* Assignment *
Reproduce the entries. Each one must match the original exactly.

* Saved entries *

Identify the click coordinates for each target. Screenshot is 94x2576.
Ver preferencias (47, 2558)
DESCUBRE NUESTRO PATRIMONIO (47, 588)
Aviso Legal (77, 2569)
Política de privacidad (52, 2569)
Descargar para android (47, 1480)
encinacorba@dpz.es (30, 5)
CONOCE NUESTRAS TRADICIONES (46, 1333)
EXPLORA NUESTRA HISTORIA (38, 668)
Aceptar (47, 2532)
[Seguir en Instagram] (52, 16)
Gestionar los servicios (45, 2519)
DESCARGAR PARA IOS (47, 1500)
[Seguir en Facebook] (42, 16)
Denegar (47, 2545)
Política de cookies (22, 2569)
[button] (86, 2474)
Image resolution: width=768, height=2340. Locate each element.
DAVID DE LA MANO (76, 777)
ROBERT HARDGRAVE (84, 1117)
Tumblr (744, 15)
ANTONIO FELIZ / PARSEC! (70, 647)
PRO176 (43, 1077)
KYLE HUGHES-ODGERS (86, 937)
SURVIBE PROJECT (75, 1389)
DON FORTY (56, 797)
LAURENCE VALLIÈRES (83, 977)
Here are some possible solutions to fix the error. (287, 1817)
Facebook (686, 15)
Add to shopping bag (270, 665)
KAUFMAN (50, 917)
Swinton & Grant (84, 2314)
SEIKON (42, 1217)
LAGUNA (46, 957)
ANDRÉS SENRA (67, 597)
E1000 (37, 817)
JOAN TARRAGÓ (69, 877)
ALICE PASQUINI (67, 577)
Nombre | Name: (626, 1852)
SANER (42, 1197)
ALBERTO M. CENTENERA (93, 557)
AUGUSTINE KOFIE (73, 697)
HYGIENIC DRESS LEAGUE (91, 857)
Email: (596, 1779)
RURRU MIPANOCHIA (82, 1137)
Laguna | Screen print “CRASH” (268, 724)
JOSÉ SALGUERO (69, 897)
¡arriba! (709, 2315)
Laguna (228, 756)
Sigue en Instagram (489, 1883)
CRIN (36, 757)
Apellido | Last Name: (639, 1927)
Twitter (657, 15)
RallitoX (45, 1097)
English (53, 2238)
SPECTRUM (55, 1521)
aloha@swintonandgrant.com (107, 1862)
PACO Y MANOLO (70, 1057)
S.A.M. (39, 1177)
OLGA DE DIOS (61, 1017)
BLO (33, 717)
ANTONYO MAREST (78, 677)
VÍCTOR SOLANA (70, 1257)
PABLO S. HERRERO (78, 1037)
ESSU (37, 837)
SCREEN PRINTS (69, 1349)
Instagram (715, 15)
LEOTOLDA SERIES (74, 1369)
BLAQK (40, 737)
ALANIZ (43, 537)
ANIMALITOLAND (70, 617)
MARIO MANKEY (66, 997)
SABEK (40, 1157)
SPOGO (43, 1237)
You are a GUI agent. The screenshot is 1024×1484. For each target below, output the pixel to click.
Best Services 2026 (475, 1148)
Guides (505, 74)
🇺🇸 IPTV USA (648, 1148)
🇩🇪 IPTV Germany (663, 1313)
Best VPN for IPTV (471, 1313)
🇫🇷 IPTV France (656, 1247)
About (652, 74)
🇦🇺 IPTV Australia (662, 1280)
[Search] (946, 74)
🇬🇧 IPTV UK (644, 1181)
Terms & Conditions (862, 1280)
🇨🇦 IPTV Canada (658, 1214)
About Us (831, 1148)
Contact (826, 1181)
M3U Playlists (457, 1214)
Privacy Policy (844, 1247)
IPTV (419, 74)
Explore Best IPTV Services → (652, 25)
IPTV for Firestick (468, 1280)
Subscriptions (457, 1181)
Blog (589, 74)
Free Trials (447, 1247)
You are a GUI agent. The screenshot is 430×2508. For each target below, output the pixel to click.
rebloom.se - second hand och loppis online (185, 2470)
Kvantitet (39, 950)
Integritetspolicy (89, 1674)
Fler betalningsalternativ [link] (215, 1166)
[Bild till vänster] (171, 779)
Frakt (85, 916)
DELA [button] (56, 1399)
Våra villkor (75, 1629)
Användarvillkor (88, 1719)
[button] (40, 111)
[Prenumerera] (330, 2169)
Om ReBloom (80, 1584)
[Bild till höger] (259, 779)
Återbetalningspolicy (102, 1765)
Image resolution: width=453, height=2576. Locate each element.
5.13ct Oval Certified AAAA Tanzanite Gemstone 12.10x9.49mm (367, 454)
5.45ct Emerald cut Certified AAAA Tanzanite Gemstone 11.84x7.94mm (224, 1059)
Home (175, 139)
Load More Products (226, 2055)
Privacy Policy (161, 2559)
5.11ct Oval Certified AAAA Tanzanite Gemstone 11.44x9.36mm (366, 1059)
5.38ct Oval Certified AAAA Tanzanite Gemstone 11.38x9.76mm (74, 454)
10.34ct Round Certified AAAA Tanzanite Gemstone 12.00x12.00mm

* Answer for the task *
Identify the click coordinates for each target. Screenshot is 94x2576.
Ver preferencias (47, 2558)
DESCUBRE NUESTRO PATRIMONIO (47, 588)
Aviso Legal (77, 2569)
Política de privacidad (52, 2569)
Descargar para android (47, 1480)
encinacorba@dpz.es (30, 5)
CONOCE NUESTRAS TRADICIONES (46, 1333)
EXPLORA NUESTRA HISTORIA (38, 668)
Aceptar (47, 2532)
[Seguir en Instagram] (52, 16)
Gestionar los servicios (45, 2519)
DESCARGAR PARA IOS (47, 1500)
[Seguir en Facebook] (42, 16)
Denegar (47, 2545)
Política de cookies (22, 2569)
[button] (86, 2474)
Image resolution: width=768, height=2340. Locate each element.
DAVID DE LA MANO (76, 777)
ROBERT HARDGRAVE (84, 1117)
Tumblr (744, 15)
ANTONIO FELIZ / PARSEC! (70, 647)
PRO176 (43, 1077)
KYLE HUGHES-ODGERS (86, 937)
SURVIBE PROJECT (75, 1389)
DON FORTY (56, 797)
LAURENCE VALLIÈRES (83, 977)
Here are some possible solutions to fix the error. (287, 1817)
Facebook (686, 15)
Add to shopping bag (270, 665)
KAUFMAN (50, 917)
Swinton & Grant (84, 2314)
SEIKON (42, 1217)
LAGUNA (46, 957)
ANDRÉS SENRA (67, 597)
E1000 (37, 817)
JOAN TARRAGÓ (69, 877)
ALICE PASQUINI (67, 577)
Nombre | Name: (626, 1852)
SANER (42, 1197)
ALBERTO M. CENTENERA (93, 557)
AUGUSTINE KOFIE (73, 697)
HYGIENIC DRESS LEAGUE (91, 857)
Email: (596, 1779)
RURRU MIPANOCHIA (82, 1137)
Laguna | Screen print “CRASH” (268, 724)
JOSÉ SALGUERO (69, 897)
¡arriba! (709, 2315)
Laguna (228, 756)
Sigue en Instagram (489, 1883)
CRIN (36, 757)
Apellido | Last Name: (639, 1927)
Twitter (657, 15)
RallitoX (45, 1097)
English (53, 2238)
SPECTRUM (55, 1521)
aloha@swintonandgrant.com (107, 1862)
PACO Y MANOLO (70, 1057)
S.A.M. (39, 1177)
OLGA DE DIOS (61, 1017)
BLO (33, 717)
ANTONYO MAREST (78, 677)
VÍCTOR SOLANA (70, 1257)
PABLO S. HERRERO (78, 1037)
ESSU (37, 837)
SCREEN PRINTS (69, 1349)
Instagram (715, 15)
LEOTOLDA SERIES (74, 1369)
BLAQK (40, 737)
ALANIZ (43, 537)
ANIMALITOLAND (70, 617)
MARIO MANKEY (66, 997)
SABEK (40, 1157)
SPOGO (43, 1237)
You are a GUI agent. The screenshot is 1024×1484. For each target below, output the pixel to click.
Best Services 2026 (475, 1148)
Guides (505, 74)
🇺🇸 IPTV USA (648, 1148)
🇩🇪 IPTV Germany (663, 1313)
Best VPN for IPTV (471, 1313)
🇫🇷 IPTV France (656, 1247)
About (652, 74)
🇦🇺 IPTV Australia (662, 1280)
[Search] (946, 74)
🇬🇧 IPTV UK (644, 1181)
Terms & Conditions (862, 1280)
🇨🇦 IPTV Canada (658, 1214)
About Us (831, 1148)
Contact (826, 1181)
M3U Playlists (457, 1214)
Privacy Policy (844, 1247)
IPTV (419, 74)
Explore Best IPTV Services → (652, 25)
IPTV for Firestick (468, 1280)
Subscriptions (457, 1181)
Blog (589, 74)
Free Trials (447, 1247)
You are a GUI agent. The screenshot is 430×2508. For each target below, output the pixel to click.
rebloom.se - second hand och loppis online (185, 2470)
Kvantitet (39, 950)
Integritetspolicy (89, 1674)
Fler betalningsalternativ [link] (215, 1166)
[Bild till vänster] (171, 779)
Frakt (85, 916)
DELA [button] (56, 1399)
Våra villkor (75, 1629)
Användarvillkor (88, 1719)
[button] (40, 111)
[Prenumerera] (330, 2169)
Om ReBloom (80, 1584)
[Bild till höger] (259, 779)
Återbetalningspolicy (102, 1765)
Image resolution: width=453, height=2576. Locate each element.
5.13ct Oval Certified AAAA Tanzanite Gemstone 12.10x9.49mm (367, 454)
5.45ct Emerald cut Certified AAAA Tanzanite Gemstone 11.84x7.94mm (224, 1059)
Home (175, 139)
Load More Products (226, 2055)
Privacy Policy (161, 2559)
5.11ct Oval Certified AAAA Tanzanite Gemstone 11.44x9.36mm (366, 1059)
5.38ct Oval Certified AAAA Tanzanite Gemstone 11.38x9.76mm (74, 454)
10.34ct Round Certified AAAA Tanzanite Gemstone 12.00x12.00mm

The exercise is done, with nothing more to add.